From the study children may understand how fossil fuels were formed, with which rocks they are occurring and the positive and the negative impacts given by the use of fossil fuels.
Project 5
Introduction
Soil is defined in different ways for different purposes. Soil scientists define the term soil as materials capable of supporting the plant growth. Conventionally the term soil implies little transportation away from the site at which the soil formed. Soil is the outcome of withering processes which encompasses a variety of chemical, physical and biological processes acting to break down to rock. The relative importance of different kind of weathering processes is largely determined by climate.
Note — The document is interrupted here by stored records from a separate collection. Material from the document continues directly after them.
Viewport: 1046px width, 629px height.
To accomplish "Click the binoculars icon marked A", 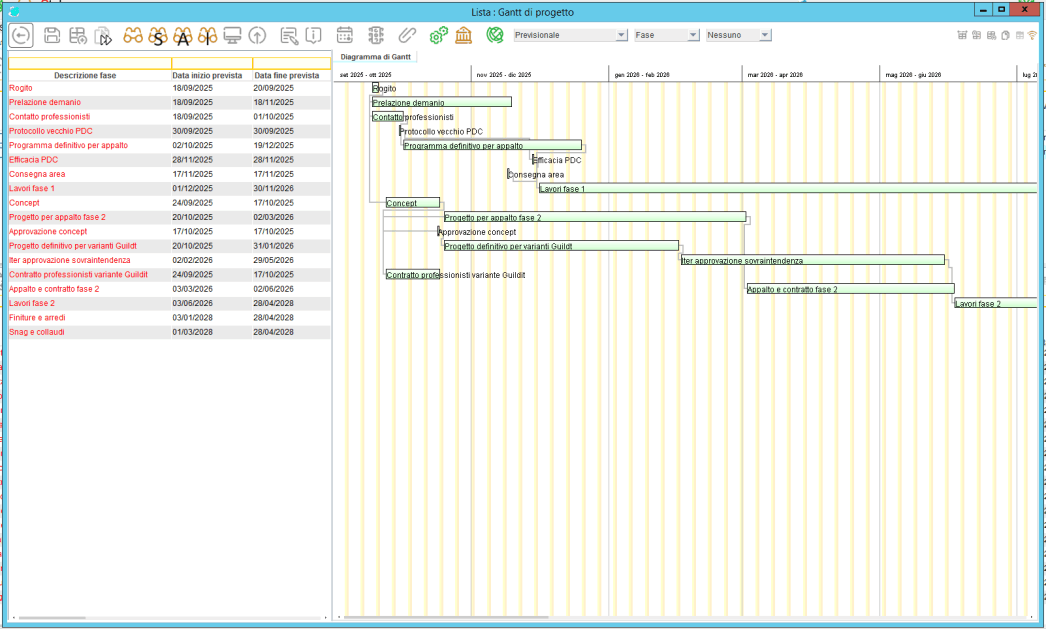I will point(183,36).
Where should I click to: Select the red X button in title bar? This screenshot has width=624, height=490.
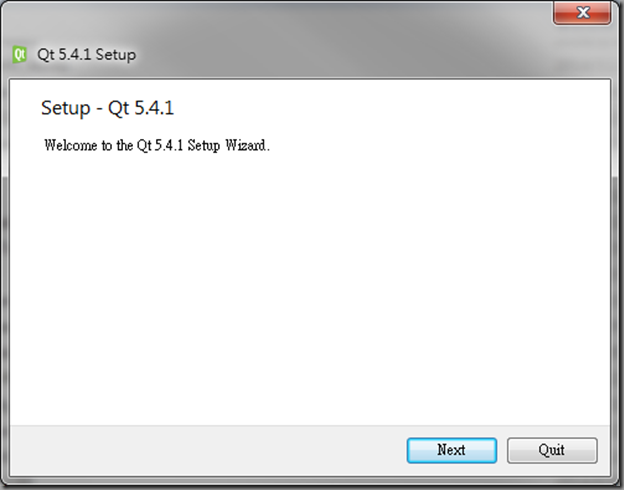582,13
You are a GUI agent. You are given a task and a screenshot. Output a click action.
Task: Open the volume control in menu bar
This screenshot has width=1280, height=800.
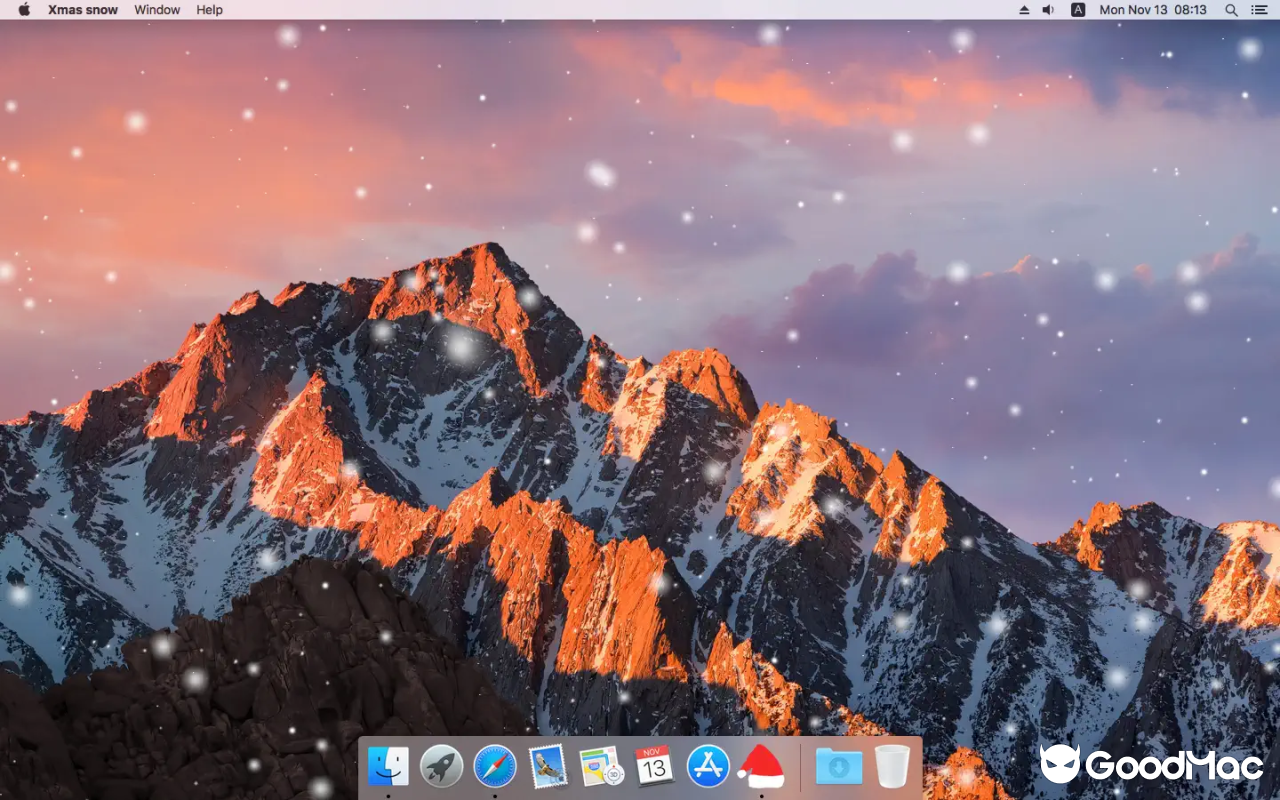pyautogui.click(x=1048, y=10)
Climate, topography and the composition of the materials from which the soil is formed, the activity of the organisms, and time govern a soil’s final composition. A vertical section through all the constituent horizons of a soil from the surface to the relatively unaltered parent materials is called the soil profile. The soil profile can be divided into top soil, sub-soil, weathered parent material and bed rock. The soil profile varies in different areas due to the land use variation. Due to the biological activities, the top soil contains more humus. When you go down from top soil to bed rock the content of humus decreases and at certain points you may not find any organic matter except disintegrated original bed rock. These sequences can be well documented in the road cuttings and well cuttings. The kind of study will initiate the children to understand how the soil evolved from the barren rocks.
Objectives
- To identify and delineate the horizon of different physically distinguished part of the soil using parameters such as the size of the grains, colour, etc.
- To mark out the eroded soil horizons
- To understand the physical, chemical and biological activities those are responsible for soil erosion.
Methodology
The children can identify the places where the cuttings were made in the subsurface. Once it is identified children can observe the different soil layering based on physical parameters such as grain size, clay content. Children can measure the thickness of the different layering can be compared with one area profile with another so that they can observe the soil layering is not uniform in all the places. This in turn helps children to understand the land use pattern and soil thickness relationship.